Ghost of Christmas Trees Past

There is no doubt that Rockefeller Center knows how to decorate a tree. Every year, New York locals and tourists are graced by the beautiful presence of the Rockefeller Center Christmas Tree, but what they don’t commonly see is what the tree looks like prior to being decorated. To celebrate the decoration of the Rockefeller Christmas Trees, here’s a look at some of the trees before they were acceptable for the holiday season. 


Christmas Tree of 2020. Photo Courtesy of AP Photo/Craig Ruttle

The first tree is none other than the 2020 Christmas tree. This tree is definitely a representation of the 2020 year. The Norway Spruce that is 75 feet tall and originates from Oneonata, New York is so sad that Youtuber Keemstar stated on Twitter that the “2020 Rockefeller Center Christmas Tree be looking like Charlie Brown!”


The Christmas Tree from 1984. Photo Courtesy of Shutterstock


1984’s Christmas Tree was brought from Far Hills, New Jersey by camels so this tree has something special that no other tree can relate to (currently searching how to purchase a camel). This 75 foot Norway Spruce does not look that interesting but the camels do definitely make up for it. 
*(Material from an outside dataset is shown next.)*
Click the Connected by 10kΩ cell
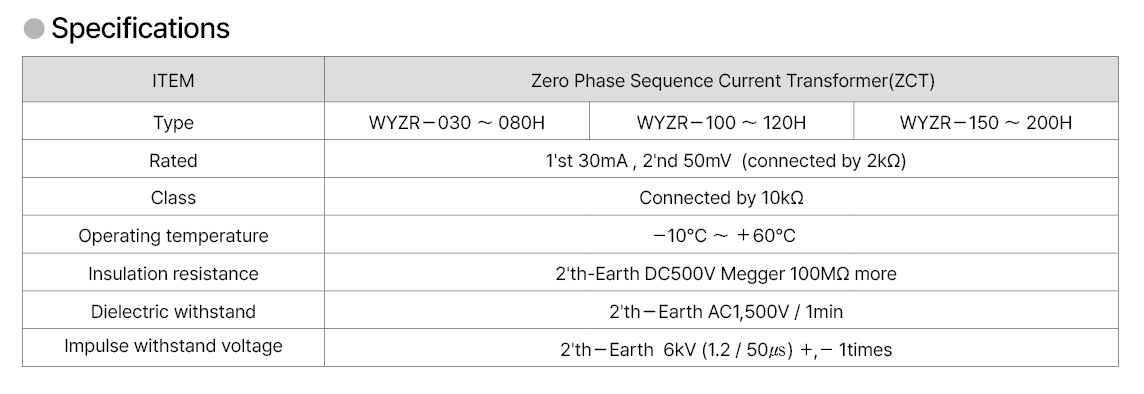This screenshot has height=394, width=1144. pos(722,197)
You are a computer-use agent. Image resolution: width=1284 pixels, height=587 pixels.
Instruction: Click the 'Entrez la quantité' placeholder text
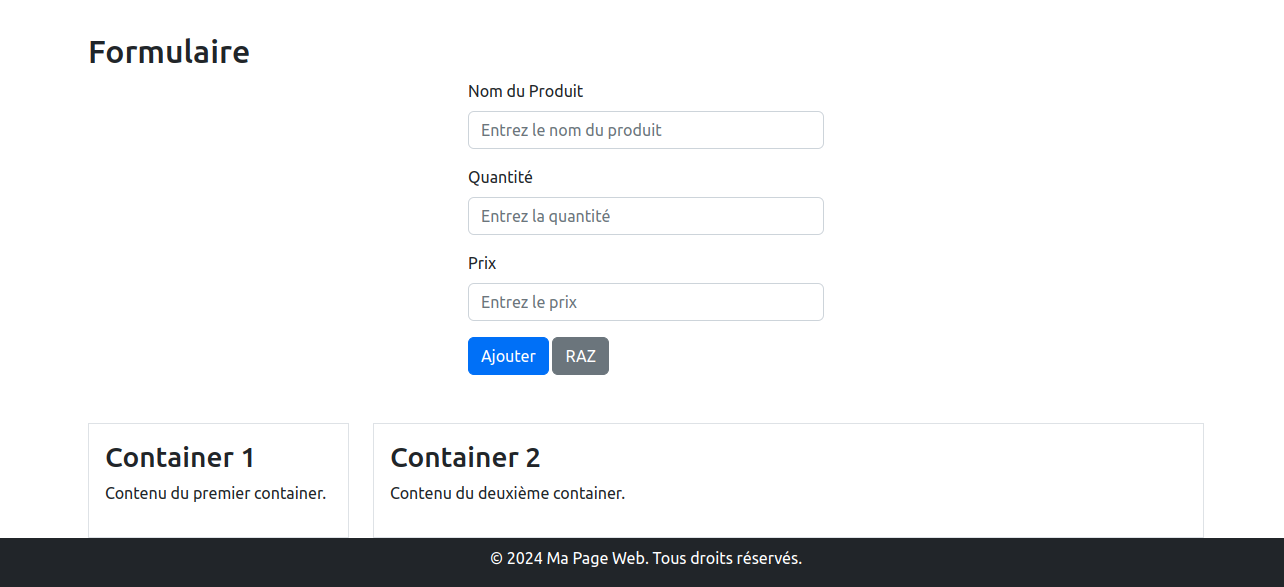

Christmas Tree from 1974. Photo Courtesy of Getty Images

Boy is this tree tall but it looks far too skinny to be a traditional Christmas Tree. This Norway Spruce from Lehighton, Pennsylvania was 63 feet tall, which is sadly very small in comparison to the other trees. And am I going crazy or does it look crooked?


Christmas Tree of 1951. Photo Courtesy of Getty Images

Another Norway Spruce Tree from Lake Ronkonkoma, New York that just was not pleasing to the eye. Thank goodness they decorated all 82 feet of this one because even in black & white it looks horrendous. Some recognition is given to this tree though as it was the first one to be featured on live television during the tree lighting. 

Although these trees definitely did not have what it takes to represent the holiday spirit, Rockefeller Center did not disappoint with making the once “eh” trees into beautiful Christmas decorations. Now here’s a look at how the Trees should look after they are decorated. 


The 2019 Christmas Tree. Photo Courtesy of the New York Post



The 1993 Christmas Tree. Photo Courtesy of Getty Images



The 2008 Christmas Tree. Photo Courtesy of Getty Images


Thank goodness for millions of lights and other decorations because New Yorkers and other tourists would have been beyond outraged to see trees that look as empty as an airport during the pandemic.